:: Source excerpt ::
---+---
Commentary on Japanese economic, financial, real estate, investment and business and social developments and news
Monday, July 23, 2012
'King of Tokyo' dethroned by insider trading probe
Edward Brogan was Japan’s highest-profile hedge fund manager until he suddenly dropped out of view this month.
Dubbed the “King of Tokyo” by traders, the 53-year-old American seemed to have it all: wealth, professional acclaim and status as a patron of contemporary art.
In his best year, Brogan had managed over one billion dollars in his flagship Whitney Japan Fund, although much of that has been withdrawn.
Now Brogan is at the center of a probe of insider trading. His Tokyo-based firm Japan Advisory has been closed since regulators imposed a fine and revoked its license at the end of June.
The order came after Japan’s securities watchdog determined Japan Advisory had shorted shares in Nippon Sheet Glass in August 2010 on the basis of leaked information that the glassmaker was planning an additional share offering that would have diluted its value per share.
It was one of five insider trading cases unearthed so far by authorities after a grinding two-year investigation into allegations of widespread insider trading ahead of public share offerings in Japan.
Brogan, who is said to be overseas, has not been charged with any wrongdoing, and none of the current raft of insider trading investigations in Japan has included any legal sanctions against individuals.
“He’s not in Japan, and I haven’t heard when he’s coming back,” Brogan’s Japanese-born wife, Junko, told Reuters. “I think he’s being made a scapegoat by the Japanese government.”
Japan’s Financial Services Agency (FSA) stepped up the pressure on Japan Advisory earlier this month by ordering a dozen investment banks to report on whether they had leaked inside information about planned share issues to the hedge fund manager in return for winning trading orders.
The July 3 directive was the first time Japan’s securities watchdog had singled out an investment firm like Japan Advisory for that kind of scrutiny.
Three days after the July 3 order, Brogan left Japan, two people with knowledge of his departure said.
A sign outside the Japan Advisory office says: “Temporary Closed.” There was no immediate word on the fate of its affiliated funds.
By the end of June, assets in the flagship fund had dropped to $228 million, falling over time to about a sixth of the value in 2005, according to industry data.
But Whitney Japan has outperformed the market by a wide margin since 2000.
Brogan did not return calls or respond to a message sent by email. Temporary staff at Japan Advisory declined to comment.
How the Japan Advisory case plays out will be closely watched since Japan’s $17 billion hedge fund industry has operated in a kind of grey area of oversight for years.
The position of hedge funds has been a focus of the FSA since at least 2007 when then-financial services minister Yoshimi Watanabe said some of them were “piranhas” that needed to be expelled.
Tsutomu Okubo, the lead director of a ruling Democratic Party of Japan committee looking into insider trading told Reuters he was gathering trading data with the aim of publishing a watch list of suspicious hedge funds that should be investigated by regulators.
When it launched in 2000, Japan Advisory had been a subsidiary of the U.S private equity and hedge fund operator the Whitney Group.
---+---
:: Excerpted records ::
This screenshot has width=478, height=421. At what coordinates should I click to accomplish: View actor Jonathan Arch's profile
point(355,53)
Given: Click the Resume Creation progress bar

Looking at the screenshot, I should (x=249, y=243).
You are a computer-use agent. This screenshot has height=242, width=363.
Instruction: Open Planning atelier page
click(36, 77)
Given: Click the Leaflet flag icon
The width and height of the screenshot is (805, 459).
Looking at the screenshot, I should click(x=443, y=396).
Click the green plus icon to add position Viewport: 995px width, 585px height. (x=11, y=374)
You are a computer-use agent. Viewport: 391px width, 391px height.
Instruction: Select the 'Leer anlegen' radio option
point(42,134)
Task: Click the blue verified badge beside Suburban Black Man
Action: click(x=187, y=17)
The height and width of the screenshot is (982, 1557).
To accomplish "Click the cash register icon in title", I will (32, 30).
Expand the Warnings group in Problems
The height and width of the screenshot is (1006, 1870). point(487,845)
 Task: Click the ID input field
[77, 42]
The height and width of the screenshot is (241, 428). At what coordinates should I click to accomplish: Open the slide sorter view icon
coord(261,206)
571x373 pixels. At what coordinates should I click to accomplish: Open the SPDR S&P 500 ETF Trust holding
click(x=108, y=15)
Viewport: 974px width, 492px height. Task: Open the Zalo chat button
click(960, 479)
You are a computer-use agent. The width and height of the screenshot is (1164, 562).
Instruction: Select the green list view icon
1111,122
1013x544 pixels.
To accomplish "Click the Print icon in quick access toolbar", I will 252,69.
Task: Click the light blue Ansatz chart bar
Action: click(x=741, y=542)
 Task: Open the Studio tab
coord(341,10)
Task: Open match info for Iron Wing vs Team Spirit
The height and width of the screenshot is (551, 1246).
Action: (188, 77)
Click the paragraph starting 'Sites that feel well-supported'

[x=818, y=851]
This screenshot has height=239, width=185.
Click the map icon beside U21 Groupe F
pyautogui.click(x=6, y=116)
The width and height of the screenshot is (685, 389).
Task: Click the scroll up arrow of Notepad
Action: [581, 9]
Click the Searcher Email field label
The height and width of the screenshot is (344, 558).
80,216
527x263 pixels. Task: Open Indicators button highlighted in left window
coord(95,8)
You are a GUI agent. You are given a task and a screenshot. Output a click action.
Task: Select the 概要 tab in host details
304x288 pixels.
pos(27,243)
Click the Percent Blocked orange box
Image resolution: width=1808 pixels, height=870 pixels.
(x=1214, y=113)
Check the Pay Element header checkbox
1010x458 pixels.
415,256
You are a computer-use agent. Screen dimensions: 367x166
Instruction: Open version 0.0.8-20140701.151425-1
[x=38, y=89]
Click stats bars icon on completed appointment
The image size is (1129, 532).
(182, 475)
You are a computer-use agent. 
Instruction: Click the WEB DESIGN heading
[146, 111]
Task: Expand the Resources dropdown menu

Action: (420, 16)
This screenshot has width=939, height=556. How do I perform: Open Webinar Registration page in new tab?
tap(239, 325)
---+---
:: Challenge 1 ::
Please translate this sentence from the article on the Japan Advisory insider trading probe into Spanish: "There was no immediate word on the fate of its affiliated funds."
:: Challenge 2 ::
Write the next few sentences of the article on the Japan Advisory insider trading probe, picking up after its final sentence.

:: Result 1 ::
No hubo noticias inmediatas sobre el destino de sus fondos afiliados.

:: Result 2 ::
But Brogan’s former partner, J.H. Whitney Investment Management, said it severed ties with Japan Advisory in December 2011 and transferred controlling interests in two affiliates to Brogan and others. It said in a statement the move was unrelated to the insider current investigation.
In interviews with Reuters, more than a dozen of Brogan’s associates described him as a driven investor who pushed hard to uncover profitable trading ideas and paid brokerages bonuses that could vary on the level of service he received.
In more than a decade of trading, Japan Advisory spun off tens of millions of dollars in commissions for brokerages including Goldman Sachs, JP Morgan, Citigroup and Nomura Holdings, associates says. Representatives of all of those financial institutions declined to comment.
Brogan and the firm gave “bonus” or “tactical points” to brokers that could mean additional commissions, three people with knowledge of the practice said. Like others interviewed they spoke on condition of anonymity because of the ongoing investigation.
The use of a points system by institutional investors to compensate brokers is not unusual in Japan, but Brogan’s model was heavily discretionary, creating a possible incentive for inside information to be leaked, officials have said.
In the Nippon Sheet Glass case, investigators found Japan Advisory had short-sold about $6.8 million in shares on Aug 20, 2010, four days before the company announced a share offering to raise capital that diluted the holdings of existing investors. A sell-off over those four days cut the glassmaker’s market value by 8%.
Regulators believe a former employee of Daiwa Securities Group was the source of that tip. Daiwa, which underwrote the offering, has apologized and launched its own investigation. The identity of the former employee has not been made public. One reason that regulators centered on the Daiwa connection was Brogan’s allocation of points to the brokerage, one person with knowledge of the matter said.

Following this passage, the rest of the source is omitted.